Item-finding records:

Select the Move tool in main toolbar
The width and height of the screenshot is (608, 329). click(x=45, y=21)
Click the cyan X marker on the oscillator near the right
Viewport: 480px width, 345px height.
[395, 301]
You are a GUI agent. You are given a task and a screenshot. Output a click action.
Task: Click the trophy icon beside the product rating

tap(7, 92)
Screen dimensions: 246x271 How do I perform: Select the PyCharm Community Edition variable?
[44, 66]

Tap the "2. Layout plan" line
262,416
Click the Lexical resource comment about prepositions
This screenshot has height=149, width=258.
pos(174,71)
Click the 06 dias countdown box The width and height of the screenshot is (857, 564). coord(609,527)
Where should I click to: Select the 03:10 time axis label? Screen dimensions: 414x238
* * *
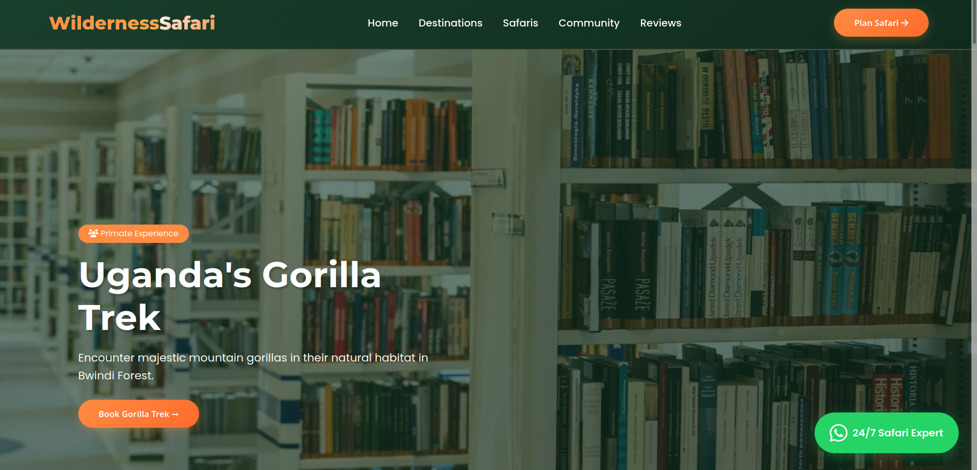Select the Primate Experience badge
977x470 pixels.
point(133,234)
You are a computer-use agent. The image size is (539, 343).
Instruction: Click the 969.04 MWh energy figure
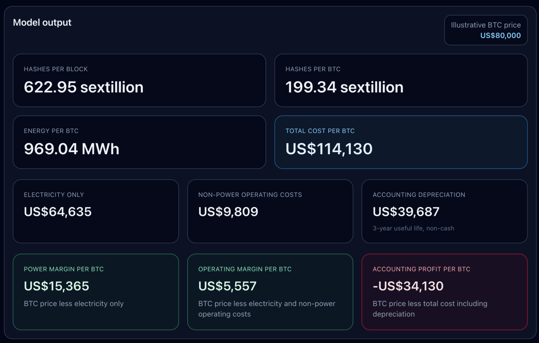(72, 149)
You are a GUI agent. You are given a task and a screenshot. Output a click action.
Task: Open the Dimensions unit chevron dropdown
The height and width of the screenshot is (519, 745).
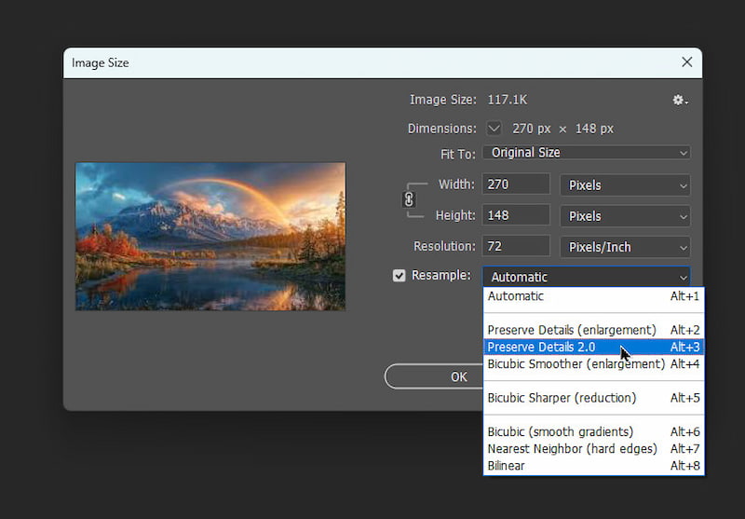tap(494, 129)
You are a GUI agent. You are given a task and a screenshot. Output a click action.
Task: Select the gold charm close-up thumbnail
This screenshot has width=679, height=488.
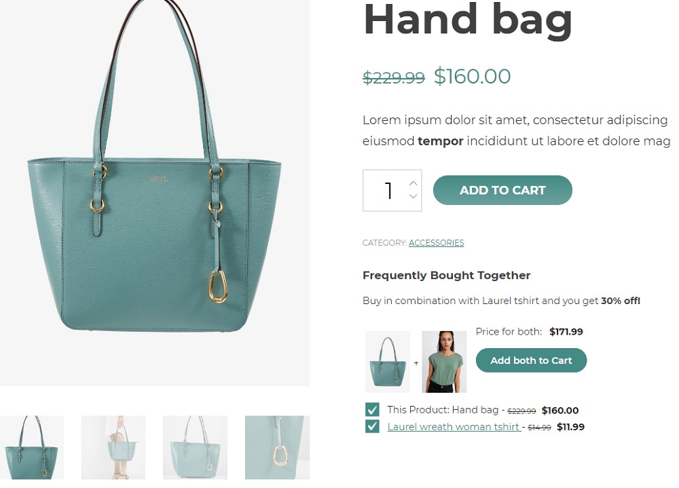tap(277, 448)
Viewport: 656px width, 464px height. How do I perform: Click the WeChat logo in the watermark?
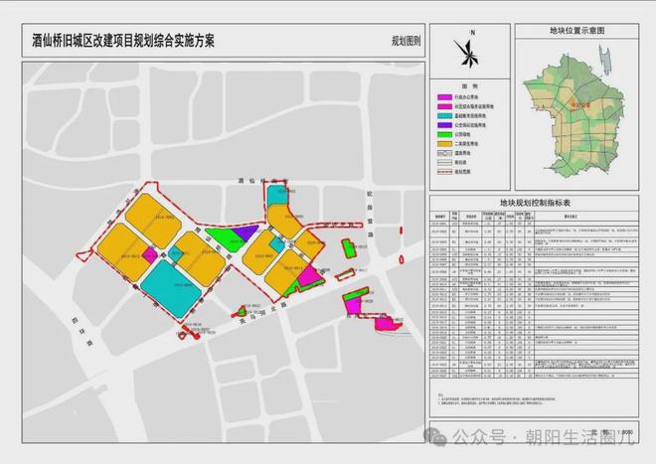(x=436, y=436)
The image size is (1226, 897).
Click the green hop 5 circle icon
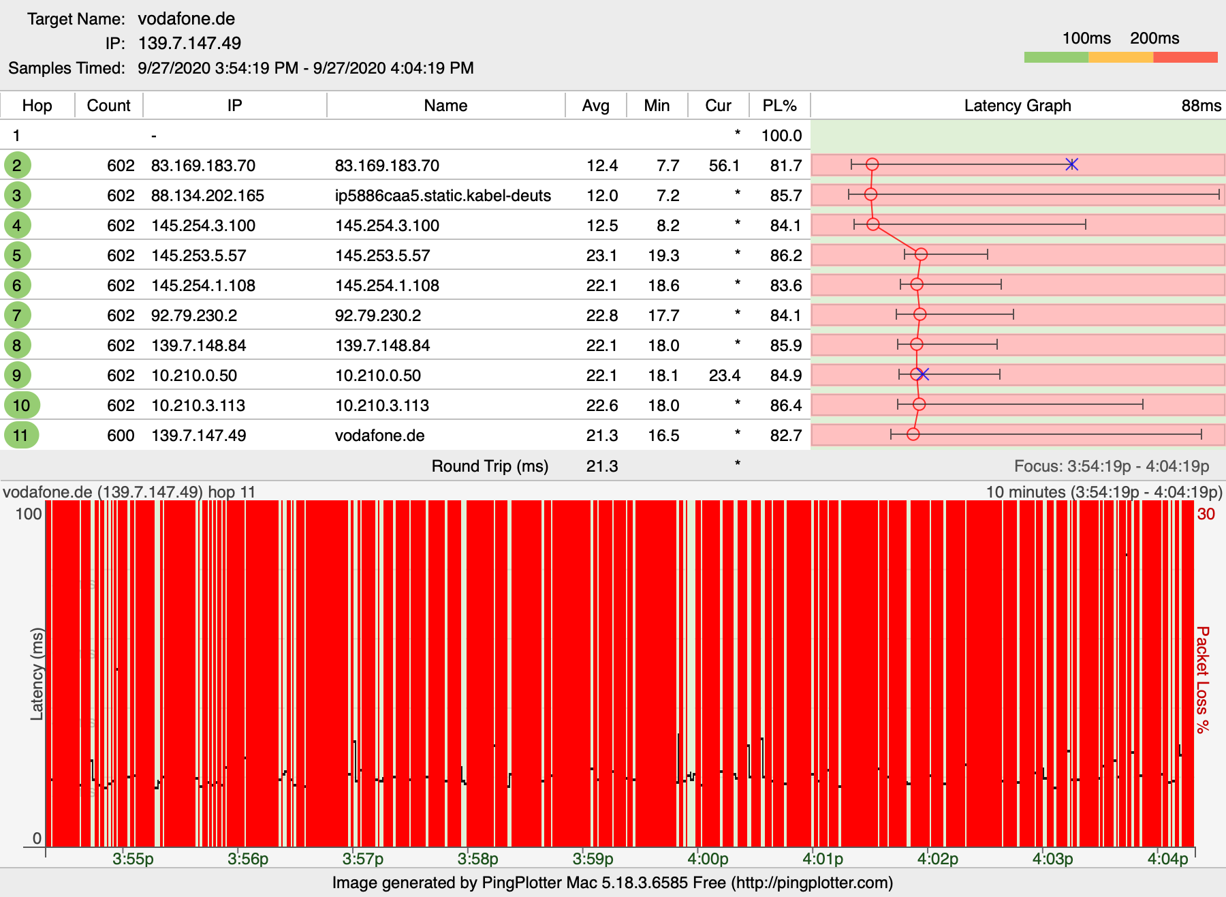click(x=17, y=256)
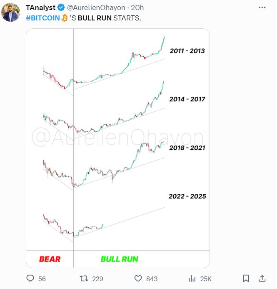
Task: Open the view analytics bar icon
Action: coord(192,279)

→ EXERCISE OBJECTIVE:
Can you duplicate the part of the items above that opens with the line containing "Select the Move tool in main toolbar" and closes with the line containing "pos(174,71)", keeping every line exactly as it stands?

→ PROBLEM SOLUTION:
Select the Move tool in main toolbar
The width and height of the screenshot is (608, 329). click(x=45, y=21)
Click the cyan X marker on the oscillator near the right
Viewport: 480px width, 345px height.
[395, 301]
You are a GUI agent. You are given a task and a screenshot. Output a click action.
Task: Click the trophy icon beside the product rating

tap(7, 92)
Screen dimensions: 246x271 How do I perform: Select the PyCharm Community Edition variable?
[44, 66]

Tap the "2. Layout plan" line
262,416
Click the Lexical resource comment about prepositions
This screenshot has height=149, width=258.
pos(174,71)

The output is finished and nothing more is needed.